(Dow Jones) When it comes to gold, financial advisors are finding themselves in an all-too-familiar role: that of mom and dad slapping hands away from the cookie jar.

The precious metal has enjoyed a big run up, gaining about 25% in the past year. Such price spikes often create a ticklish situation for advisors: They think about selling just as clients want to buy.

"I am not a gold bug, but I have a couple of clients that have just insisted," says Jim Heitman, a financial planner in Alta Loma, Calif. "Even as they objectively recognize the threat of a bubble they just don't seem to care."

Heitman says he sometimes uses commodity-sensitive stock funds such as PowerShares Dynamic Basic Materials Sector ETF (PYZ) but doesn't like making direct bets on a single commodity like gold.

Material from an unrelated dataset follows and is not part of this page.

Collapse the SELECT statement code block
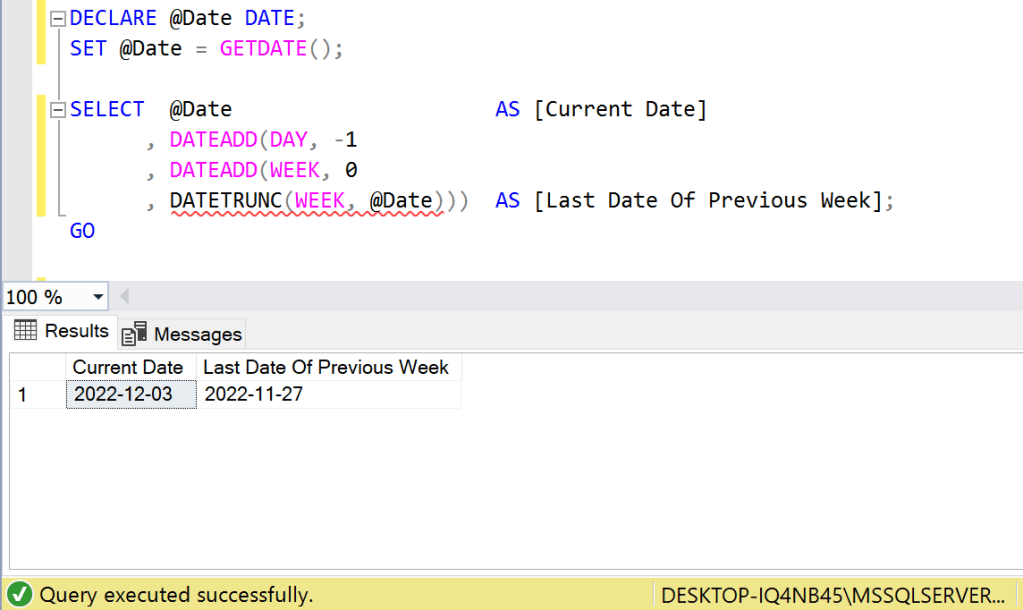1023x610 pixels. (57, 110)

To clients that walk in the door craving gold, he makes two arguments: In the long-term, gold prices merely keep pace with inflation, and investors should concentrate instead on their broader goals like what kind of income they'd like to generate.

For those that won't be swayed, he points toward SPDR Gold Trust (GLD), but he keeps the exchange-traded fund at no more than 5% of their overall portfolios.

Trying to talk clients out of hot investments is nothing new for financial advisors. In some ways, advisors say, the gold boom is easier to deal with than past spikes like the Internet stock bubble in the late 1990s, an event that still looms large in many imaginations.

The Internet bubble proved to be the cap on a 20-year bull market that had many investors feeling invincible. After the market crash that rocked Wall Street in 2008, no one is feeling that way.

Vancouver, Wash.-financial advisor George Middleton says the current fascination with gold began in 2009, spurred in part by desire for a safe harbor. As the price of gold has climbed steadily, investors have remained interested, if not always for the same reasons. While many of his clients own iShares Gold Trust (IAU), he's been selling small lots to keep the metal from becoming too big a part of their portfolios.

Clients "check to make sure they own it, then they ask should I buy more?" says Middleton. "The answer is usually, 'No.'"

Financial advisor Bob Kargenian, in Orange, Calif., has gone a step further and begun to sell. For instance, for his moderately aggressive clients, he's cut exposure to Van Eck International Investors Gold Fund, a mutual fund that focuses on gold miners, to about 1.8% of investment portfolios from about 3.5% at the end of September.